Why does upbeat talk from figures like Boris Johnson and Liam Fox about the sunlit uplands of life outside the EU lack any credibility? Well, at least in part, because so many of the claims they made in the referendum campaign have already been shown to be untrue or remain shimmering mirages on a distant horizon. That £350 million a week sent to Brussels to be diverted to the NHS? It never existed, and the only thing coming back from Brussels just now is a substantial bill. That claim by some Brexiters that there was no question of leaving the single market? The prime minister put paid to that in her Lancaster House speech last January. Untapped markets around the world thirsting for British exports? It is going to take an awful lot just to make up for the damage to our currently frictionless trade with the market which takes 49 per cent of our exports of goods and services and which brings with it another 12 per cent of free trade deals with third countries.

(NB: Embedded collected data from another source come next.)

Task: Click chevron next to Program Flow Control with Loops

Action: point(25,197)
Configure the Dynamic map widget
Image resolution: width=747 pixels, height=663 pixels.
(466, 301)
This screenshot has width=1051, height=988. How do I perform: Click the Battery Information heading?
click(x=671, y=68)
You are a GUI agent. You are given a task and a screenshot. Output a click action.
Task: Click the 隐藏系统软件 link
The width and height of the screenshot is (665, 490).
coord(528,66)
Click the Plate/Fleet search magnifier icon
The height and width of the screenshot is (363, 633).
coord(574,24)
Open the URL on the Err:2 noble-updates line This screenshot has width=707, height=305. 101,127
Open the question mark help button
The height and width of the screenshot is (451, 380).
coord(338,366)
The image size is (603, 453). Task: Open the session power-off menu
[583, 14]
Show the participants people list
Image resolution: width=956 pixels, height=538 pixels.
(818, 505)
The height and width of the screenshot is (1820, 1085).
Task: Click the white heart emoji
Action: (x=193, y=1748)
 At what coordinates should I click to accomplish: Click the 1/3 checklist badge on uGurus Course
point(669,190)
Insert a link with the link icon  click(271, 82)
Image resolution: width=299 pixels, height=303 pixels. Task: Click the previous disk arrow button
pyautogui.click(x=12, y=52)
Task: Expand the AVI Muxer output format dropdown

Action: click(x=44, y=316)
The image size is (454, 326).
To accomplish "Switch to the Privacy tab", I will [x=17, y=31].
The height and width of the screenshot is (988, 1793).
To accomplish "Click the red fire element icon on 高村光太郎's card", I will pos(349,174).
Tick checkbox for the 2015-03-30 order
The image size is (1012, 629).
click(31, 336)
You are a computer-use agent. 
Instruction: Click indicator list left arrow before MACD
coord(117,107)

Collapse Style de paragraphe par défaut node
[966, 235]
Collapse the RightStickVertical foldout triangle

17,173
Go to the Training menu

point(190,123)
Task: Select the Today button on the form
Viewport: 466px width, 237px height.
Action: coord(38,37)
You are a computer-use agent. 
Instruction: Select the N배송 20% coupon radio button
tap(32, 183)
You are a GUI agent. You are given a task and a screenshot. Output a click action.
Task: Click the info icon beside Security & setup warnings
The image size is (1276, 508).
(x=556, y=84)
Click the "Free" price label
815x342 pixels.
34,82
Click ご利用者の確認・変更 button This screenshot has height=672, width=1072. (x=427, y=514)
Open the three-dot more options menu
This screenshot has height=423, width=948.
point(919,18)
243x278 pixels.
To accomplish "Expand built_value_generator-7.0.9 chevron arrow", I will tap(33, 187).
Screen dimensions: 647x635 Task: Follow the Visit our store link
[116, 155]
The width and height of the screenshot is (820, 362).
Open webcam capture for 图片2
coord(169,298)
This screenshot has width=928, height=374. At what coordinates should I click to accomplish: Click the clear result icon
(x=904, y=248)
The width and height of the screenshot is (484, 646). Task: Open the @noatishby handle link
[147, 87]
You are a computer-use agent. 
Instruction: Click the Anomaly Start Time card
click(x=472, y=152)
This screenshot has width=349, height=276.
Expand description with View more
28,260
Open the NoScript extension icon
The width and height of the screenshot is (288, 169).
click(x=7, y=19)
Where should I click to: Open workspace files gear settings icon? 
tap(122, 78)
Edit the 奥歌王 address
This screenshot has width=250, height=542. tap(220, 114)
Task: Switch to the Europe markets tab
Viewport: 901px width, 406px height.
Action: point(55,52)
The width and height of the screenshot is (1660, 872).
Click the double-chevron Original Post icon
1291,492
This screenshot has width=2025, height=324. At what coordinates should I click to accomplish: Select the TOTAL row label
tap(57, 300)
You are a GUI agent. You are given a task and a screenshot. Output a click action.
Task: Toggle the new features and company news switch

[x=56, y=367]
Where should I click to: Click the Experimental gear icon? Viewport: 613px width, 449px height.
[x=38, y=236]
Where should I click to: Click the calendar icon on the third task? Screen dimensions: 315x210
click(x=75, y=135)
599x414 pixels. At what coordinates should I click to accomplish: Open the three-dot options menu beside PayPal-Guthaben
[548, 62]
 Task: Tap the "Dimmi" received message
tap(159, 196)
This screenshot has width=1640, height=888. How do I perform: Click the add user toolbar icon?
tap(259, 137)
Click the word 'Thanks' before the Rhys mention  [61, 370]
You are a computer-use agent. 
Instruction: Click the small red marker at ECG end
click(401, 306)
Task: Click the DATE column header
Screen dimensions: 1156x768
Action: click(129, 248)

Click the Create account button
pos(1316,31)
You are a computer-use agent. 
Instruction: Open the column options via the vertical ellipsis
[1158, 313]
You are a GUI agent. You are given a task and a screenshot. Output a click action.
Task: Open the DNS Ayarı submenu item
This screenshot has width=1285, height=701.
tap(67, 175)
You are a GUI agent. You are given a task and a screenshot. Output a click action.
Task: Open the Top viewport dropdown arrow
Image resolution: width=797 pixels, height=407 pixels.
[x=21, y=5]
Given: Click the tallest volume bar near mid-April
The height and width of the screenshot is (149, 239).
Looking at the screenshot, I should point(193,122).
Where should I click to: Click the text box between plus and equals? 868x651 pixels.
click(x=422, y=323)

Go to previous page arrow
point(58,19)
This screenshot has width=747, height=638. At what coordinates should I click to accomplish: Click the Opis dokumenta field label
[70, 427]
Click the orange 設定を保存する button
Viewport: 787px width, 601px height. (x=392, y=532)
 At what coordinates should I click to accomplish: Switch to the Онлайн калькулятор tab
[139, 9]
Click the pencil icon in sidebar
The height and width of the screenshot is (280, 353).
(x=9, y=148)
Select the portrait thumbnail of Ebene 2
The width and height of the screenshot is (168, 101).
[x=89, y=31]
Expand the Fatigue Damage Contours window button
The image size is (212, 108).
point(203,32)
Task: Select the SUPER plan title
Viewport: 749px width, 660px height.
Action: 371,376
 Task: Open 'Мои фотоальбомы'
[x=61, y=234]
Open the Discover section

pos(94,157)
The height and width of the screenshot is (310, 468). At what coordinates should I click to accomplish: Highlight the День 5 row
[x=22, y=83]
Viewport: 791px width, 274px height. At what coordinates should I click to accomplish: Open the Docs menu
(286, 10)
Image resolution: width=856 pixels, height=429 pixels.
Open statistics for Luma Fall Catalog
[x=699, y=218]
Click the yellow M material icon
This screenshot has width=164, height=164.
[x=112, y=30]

And then there are the mistakes the government has made since the referendum. Here is a far from complete list of the main ones:
- Failure to make at the outset a bold and generous unilateral offer on the status of the EU citizens living and working here. To have done so would have gained Britain the moral high ground, might have avoided the haemorrhaging of people we can ill afford to lose, and would have been the best way to secure a good deal for our own citizens in other member states;
- Discarding the options of remaining in either the single market or the customs union or both before the negotiations had even begun, thus, among other things, chucking out the simplest way of avoiding re-imposing border controls between the two parts of Ireland;
- The rush to trigger Article 50 by the end of March without any attempt to ensure that the whole range of issues related to withdrawal and to the building of a new partnership were on the table as soon as negotiations began;
- The demonisation of the European Court of Justice (ECJ) despite it being obvious that any new partnership of the complexity envisaged would require dispute settlement procedures in which the ECJ was bound to play an important role.
So, have the EU27 made no mistakes on their side? Of course they have made some errors. The rigidity of their position on the sequencing of the negotiations is proving difficult to move on from; the leaking of some often fanciful figures for the divorce bill has made progress more difficult; their own mantra about "no cherry picking" is more a rhetorical device than a useful negotiating tool.
Is the situation, therefore, irremediable? Probably not. The government has put on the table sensible and achievable proposals for a strong, continuing relationship over foreign and security policy, over working together against terrorism and serious organised crime and over cooperation on scientific research and innovation; in all these areas the mutual benefit is evident and should be sufficient to overcome technical and legal obstacles. In the Florence speech the prime minister proposed what is in effect a two-year standstill after the date of withdrawal, which may need to be longer but which very likely comprises the only way of avoiding a March 2019 cliff-edge.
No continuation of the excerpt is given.